“SF makes it easy to surround yourself with people with higher moral orders and imagination so that you can feel more comfortable breaking the constraints you’ve set up for yourself” my friend Yueh Han said about why he loves SF after a few years of hopping between cities all over the world.
I haven’t been able to stop thinking about that. Lately, it’s been easy for people who’ve been in coastal elite cities their whole lives to dismiss SF... saying things like it can’t compare to the status chasing of New York or social vibrancy of Miami, but I see it differently.
I grew up in Orlando, which made me feel like an outsider for being Asian, intellectually curious, and not from generational wealth. It made me ambitious to escape… When I left for college, I saw bits and pieces of those things that made me feel different in each of the cities and places I lived in. In New York, I felt a steep societal hierarchy that even new money couldn’t break. In Stanford, despite being surrounded by brilliance, I felt a rigid mold at times.

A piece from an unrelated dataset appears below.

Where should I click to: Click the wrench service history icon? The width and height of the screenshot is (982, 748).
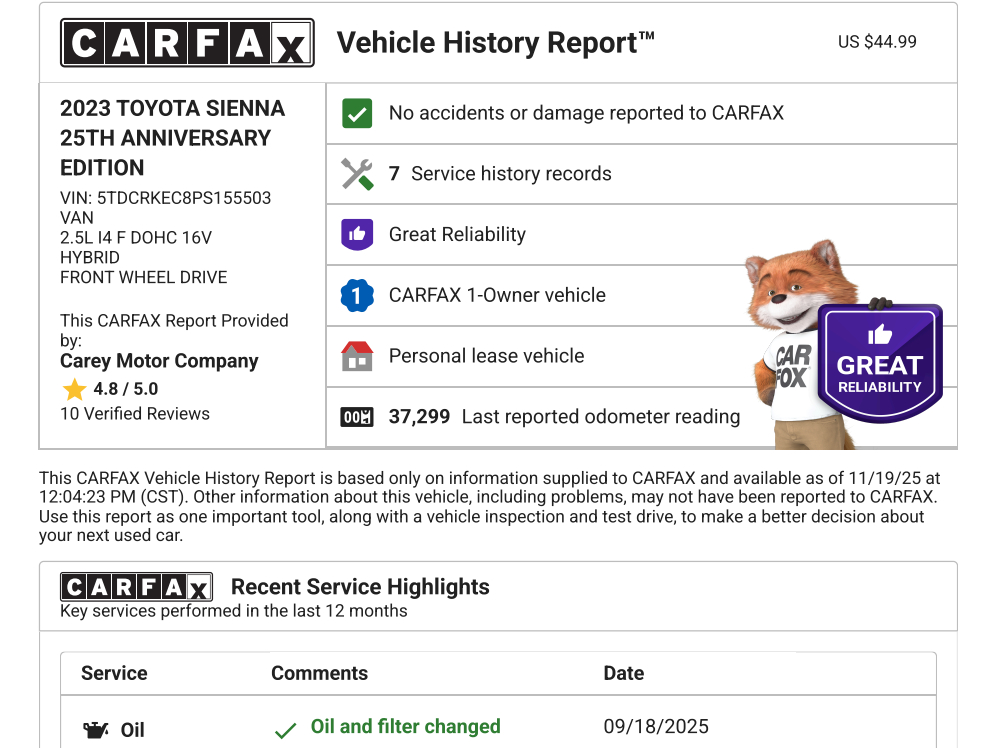click(357, 174)
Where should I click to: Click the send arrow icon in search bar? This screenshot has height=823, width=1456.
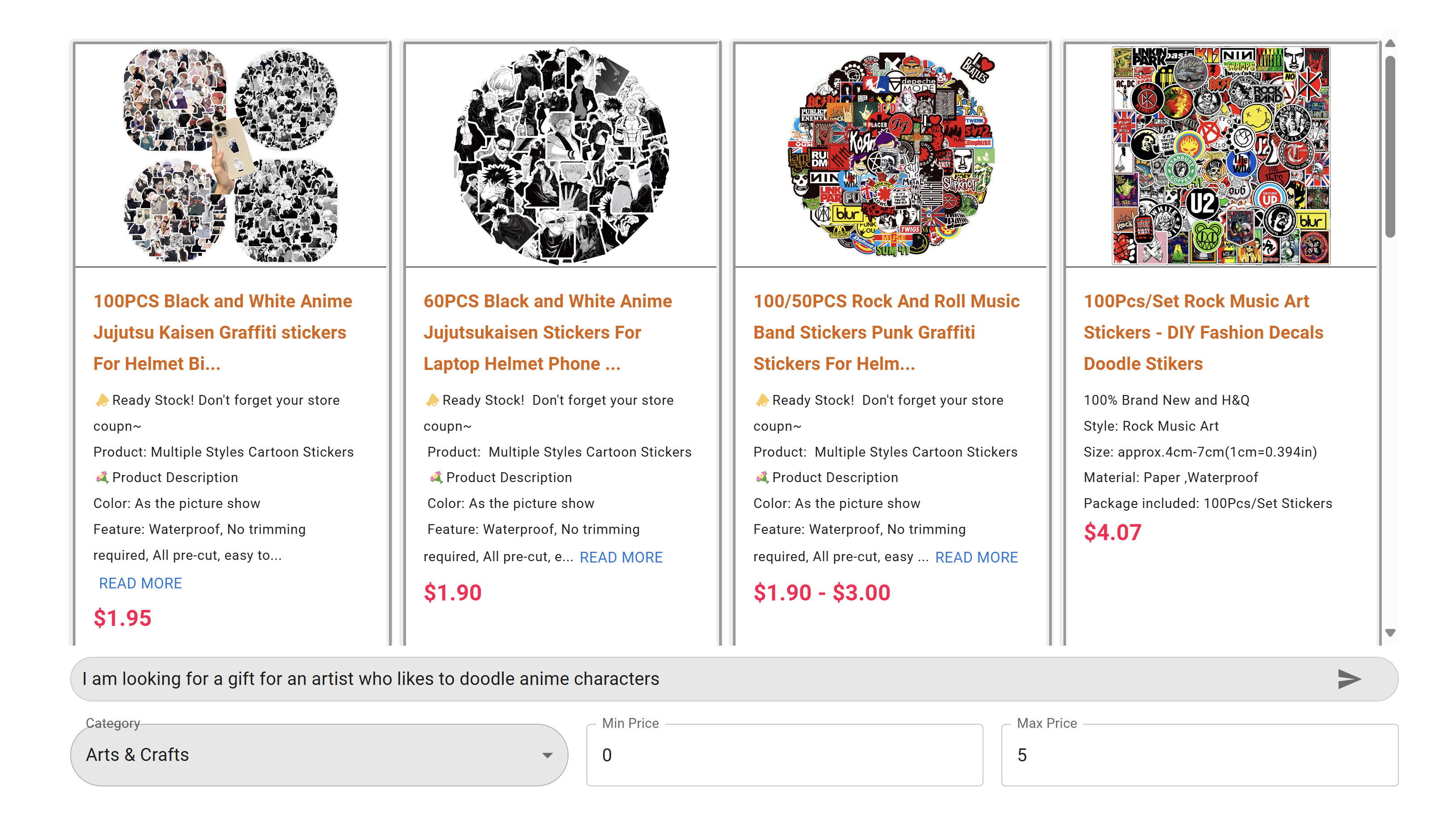pyautogui.click(x=1349, y=679)
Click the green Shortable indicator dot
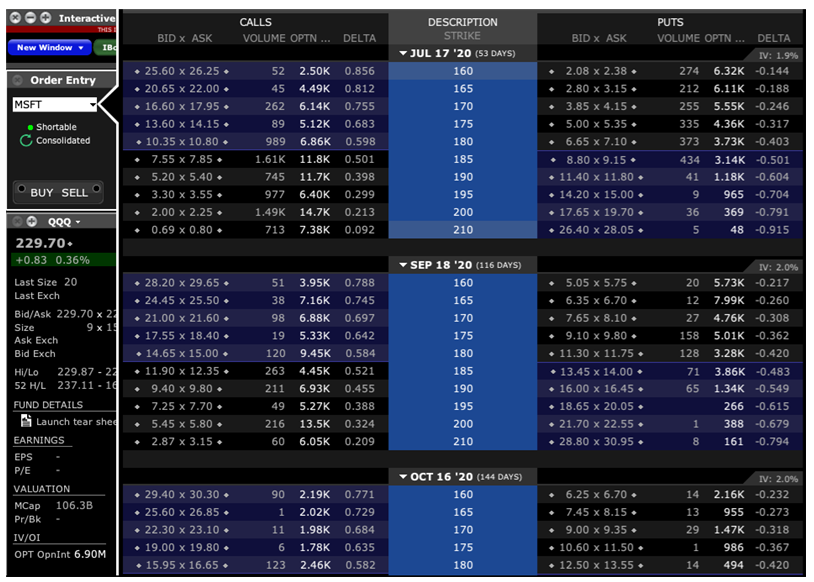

SF has its problems, and maybe I’m attributing my general feeling of freeness to being in my early 20s, but it’s the one place that I haven’t felt constrained or judged for anything besides my thoughts. I’ve been lucky that in my close circle of friends, we’ve been chasing opportunities to explore intellectually and emotionally, not necessarily opportunities to be promoted, to make fast money, or to settle down. I haven’t found anywhere else like that yet, so in short, SF, I love you.